Da questo assioma sembra partire Photograph 51, lo spettacolo del Teatro Baretti andato in scena al Palazzo degli Istituti Anatomici di Torino per il Festival delle Colline Torinesi: il testo di Elena Pugliese offre non pochi spunti di riflessione sul significato dalla ricerca scientifica e lo fa con una struttura che tanto ricorda le “convention” cui partecipano medici ed operatori del settore, per l’occasione il pubblico con tanto di camici bianchi indossati prima di accomodarsi tra i banchi dell’Aula Magna. Oggetto della narrazione è il dettagliato resoconto sulla scoperta che ha cambiato gli orizzonti degli studi biologici, la “fotografia 51” come simbolo della rappresentazione elicoidale di quel DNA nuova frontiera delle indagini in materia genetica.

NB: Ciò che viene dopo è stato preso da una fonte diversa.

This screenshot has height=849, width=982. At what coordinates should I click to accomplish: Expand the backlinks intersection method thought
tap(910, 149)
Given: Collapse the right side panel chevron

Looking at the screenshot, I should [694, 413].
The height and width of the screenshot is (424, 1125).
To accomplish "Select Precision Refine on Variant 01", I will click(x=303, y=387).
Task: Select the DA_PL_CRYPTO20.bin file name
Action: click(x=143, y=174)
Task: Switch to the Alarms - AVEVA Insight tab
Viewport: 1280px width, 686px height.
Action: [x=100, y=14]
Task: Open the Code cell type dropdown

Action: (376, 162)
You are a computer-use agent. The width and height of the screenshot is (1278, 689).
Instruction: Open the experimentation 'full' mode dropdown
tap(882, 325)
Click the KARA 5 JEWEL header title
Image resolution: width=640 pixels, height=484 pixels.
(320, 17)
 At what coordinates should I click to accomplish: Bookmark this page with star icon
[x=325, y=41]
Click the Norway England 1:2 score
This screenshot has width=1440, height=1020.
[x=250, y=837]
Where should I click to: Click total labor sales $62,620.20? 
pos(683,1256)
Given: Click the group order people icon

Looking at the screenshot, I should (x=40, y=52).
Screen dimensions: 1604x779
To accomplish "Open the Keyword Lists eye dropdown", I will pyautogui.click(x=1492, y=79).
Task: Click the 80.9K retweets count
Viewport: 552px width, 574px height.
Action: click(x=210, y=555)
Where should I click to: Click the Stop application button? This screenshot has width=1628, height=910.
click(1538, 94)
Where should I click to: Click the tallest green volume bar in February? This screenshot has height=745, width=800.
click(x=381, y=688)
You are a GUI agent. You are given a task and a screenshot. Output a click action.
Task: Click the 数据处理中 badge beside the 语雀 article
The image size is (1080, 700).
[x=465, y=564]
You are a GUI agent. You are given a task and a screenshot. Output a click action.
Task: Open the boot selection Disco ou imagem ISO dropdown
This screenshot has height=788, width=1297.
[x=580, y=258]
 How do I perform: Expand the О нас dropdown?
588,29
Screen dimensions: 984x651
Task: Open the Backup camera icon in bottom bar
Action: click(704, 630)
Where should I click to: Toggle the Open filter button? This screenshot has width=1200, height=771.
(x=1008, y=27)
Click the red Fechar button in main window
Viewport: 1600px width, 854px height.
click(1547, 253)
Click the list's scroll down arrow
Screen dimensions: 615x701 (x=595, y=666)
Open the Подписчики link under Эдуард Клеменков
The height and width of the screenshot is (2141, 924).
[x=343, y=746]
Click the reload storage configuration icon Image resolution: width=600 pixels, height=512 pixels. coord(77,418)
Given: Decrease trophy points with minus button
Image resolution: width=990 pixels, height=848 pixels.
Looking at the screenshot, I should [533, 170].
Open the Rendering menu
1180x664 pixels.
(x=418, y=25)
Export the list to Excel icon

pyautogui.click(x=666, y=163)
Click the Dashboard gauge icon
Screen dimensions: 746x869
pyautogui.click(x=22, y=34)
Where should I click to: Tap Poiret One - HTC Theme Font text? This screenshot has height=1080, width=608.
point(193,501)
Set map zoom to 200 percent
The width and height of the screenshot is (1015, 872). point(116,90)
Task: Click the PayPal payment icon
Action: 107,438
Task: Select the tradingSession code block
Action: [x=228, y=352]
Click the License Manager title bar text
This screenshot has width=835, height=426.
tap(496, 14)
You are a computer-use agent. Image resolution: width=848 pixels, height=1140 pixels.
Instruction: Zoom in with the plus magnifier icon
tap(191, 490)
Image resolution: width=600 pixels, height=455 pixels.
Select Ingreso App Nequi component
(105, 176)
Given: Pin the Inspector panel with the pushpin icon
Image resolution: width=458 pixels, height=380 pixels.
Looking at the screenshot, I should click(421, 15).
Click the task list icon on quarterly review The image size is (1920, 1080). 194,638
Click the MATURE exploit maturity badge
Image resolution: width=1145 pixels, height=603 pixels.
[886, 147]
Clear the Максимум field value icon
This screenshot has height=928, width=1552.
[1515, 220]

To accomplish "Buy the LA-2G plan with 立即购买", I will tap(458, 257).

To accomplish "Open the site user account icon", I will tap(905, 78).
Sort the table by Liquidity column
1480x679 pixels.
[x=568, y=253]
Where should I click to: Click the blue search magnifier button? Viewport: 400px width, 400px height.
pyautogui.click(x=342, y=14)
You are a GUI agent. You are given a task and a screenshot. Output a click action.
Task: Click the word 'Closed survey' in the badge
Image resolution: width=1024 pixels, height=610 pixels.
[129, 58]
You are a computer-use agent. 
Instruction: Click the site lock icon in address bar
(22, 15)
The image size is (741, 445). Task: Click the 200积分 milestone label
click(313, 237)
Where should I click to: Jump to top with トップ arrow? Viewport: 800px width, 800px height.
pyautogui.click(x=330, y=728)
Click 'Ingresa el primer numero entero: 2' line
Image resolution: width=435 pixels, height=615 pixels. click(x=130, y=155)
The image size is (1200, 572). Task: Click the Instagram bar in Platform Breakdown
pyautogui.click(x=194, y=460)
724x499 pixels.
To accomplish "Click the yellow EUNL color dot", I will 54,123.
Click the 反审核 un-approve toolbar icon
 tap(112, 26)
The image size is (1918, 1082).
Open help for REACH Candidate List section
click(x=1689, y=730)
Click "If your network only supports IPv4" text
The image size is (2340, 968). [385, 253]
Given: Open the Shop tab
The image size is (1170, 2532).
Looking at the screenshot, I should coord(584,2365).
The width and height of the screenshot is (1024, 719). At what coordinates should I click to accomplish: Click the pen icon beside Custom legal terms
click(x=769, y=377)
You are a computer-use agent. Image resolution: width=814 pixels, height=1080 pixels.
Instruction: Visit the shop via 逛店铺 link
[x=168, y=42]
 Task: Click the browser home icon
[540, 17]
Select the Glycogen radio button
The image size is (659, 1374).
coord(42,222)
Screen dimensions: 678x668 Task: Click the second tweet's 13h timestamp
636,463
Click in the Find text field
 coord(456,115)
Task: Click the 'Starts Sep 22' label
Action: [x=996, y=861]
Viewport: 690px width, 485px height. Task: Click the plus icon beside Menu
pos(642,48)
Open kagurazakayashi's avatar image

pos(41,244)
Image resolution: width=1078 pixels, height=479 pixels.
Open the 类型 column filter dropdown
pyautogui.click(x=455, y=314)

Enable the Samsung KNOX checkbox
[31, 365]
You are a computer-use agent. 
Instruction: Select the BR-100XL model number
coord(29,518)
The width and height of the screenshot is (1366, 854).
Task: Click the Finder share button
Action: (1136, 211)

Nella ricostruzione della Pugliese, un testo che all’inizio fatica a mettersi teatralmente in moto per poi guadagnare in ritmo e scorrevolezza, si indaga tanto l’aspetto scientifico quanto, soprattutto, il dramma umano di una Rosalind Franklin vera artefice della scoperta al termine di un sofferto e tormentato percorso di ricerca che la vedrà esclusa dal riconoscimento ufficiale del Nobel, destinato ai suoi più illustri superiori accademici. Un furto in vera regola che il regista Davide Livermore sceglie di far raccontare dalla custode, una bravissima Anna Coppola, trait d’union narrativo tra un “ieri” pieno di ricordi ed un “oggi” che del passato soffre la presenza di alcuni ingombranti fantasmi, in primis quello della stessa Franklin. Quest’ultima, infatti, rivive nello sdoppiamento di cui ne danno vita le figure gemelle delle brave Olga Rossi e Mariangela Granelli, doppie facce di una stessa medaglia dove si legge una costante tensione verso la verità ed, al tempo stesso, il sofferto senso di consapevolezza di una precarietà del proprio ruolo che sembra rappresentare il principale cruccio, allora come oggi, dell’uomo moderno.